Nesiritide shows benefit in patients with acute CHF
A study by University of Alabama at Birmingham (UAB) cardiologists shows that the investigational drug nesiritide improved the condition of patients with either moderate or severe acute CHF.
The study, presented at the recent American Heart Association Scientific Sessions in Dallas, showed that nesiritide, a genetically engineered form of the naturally occurring cardiac hormone BNP (b-type natriuretic peptide), alleviates the symptoms of CHF by dilating blood vessels, restoring salt and water balance, and improving heart function. BNP is produced naturally in increased amounts by the ventricles of the heart in response to heart failure.

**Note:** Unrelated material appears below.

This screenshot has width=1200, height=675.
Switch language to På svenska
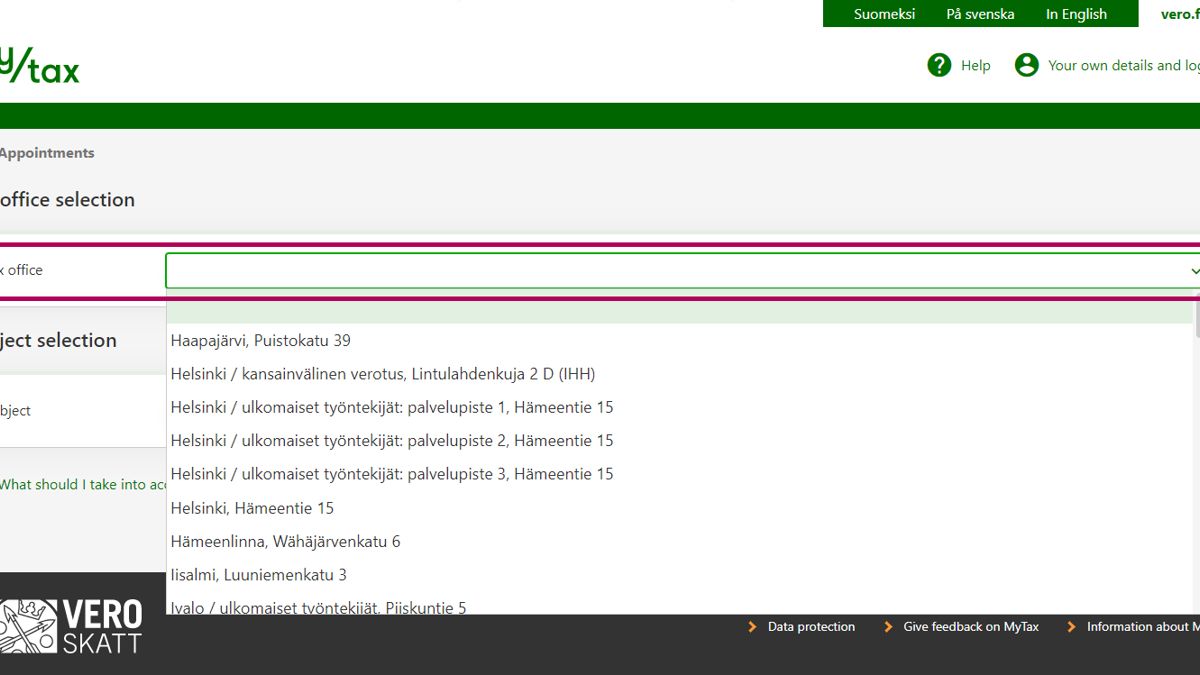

"Nesiritide improved heart function in acute CHF patients exhibiting a wide range of disease severity," says Robert Bourge, MD, lead author of the study and director of the UAB division of cardiovascular disease. "The new drug may, in many cases, replace the use of intravenous vasodilators, IV diuretics, and especially IV inotropic drugs, which can cause severe and sometimes fatal arrhythmias in up to 5% of patients."
In the study, 127 hospitalized patients, average age 59 and suffering from acute CHF, were given one of two dosing levels of nesiritide. For six hours, diuretic and vasoactive therapies were withheld while nesiritide was administered. During this time, investigators monitored changes in three key parameters used to assess CHF severity: pulmonary capillary wedge pressure (PCWP), cardiac index, and blood pressure. Results showed a dose-related improvement in both PCWP and cardiac index, while blood pressure decreased minimally among all groups.
In another study led by researchers at Beth Israel Deaconess Medical Center in Boston, nesiritide demonstrated clinical advantages over dobutamine, currently a prime choice in CHF treatment.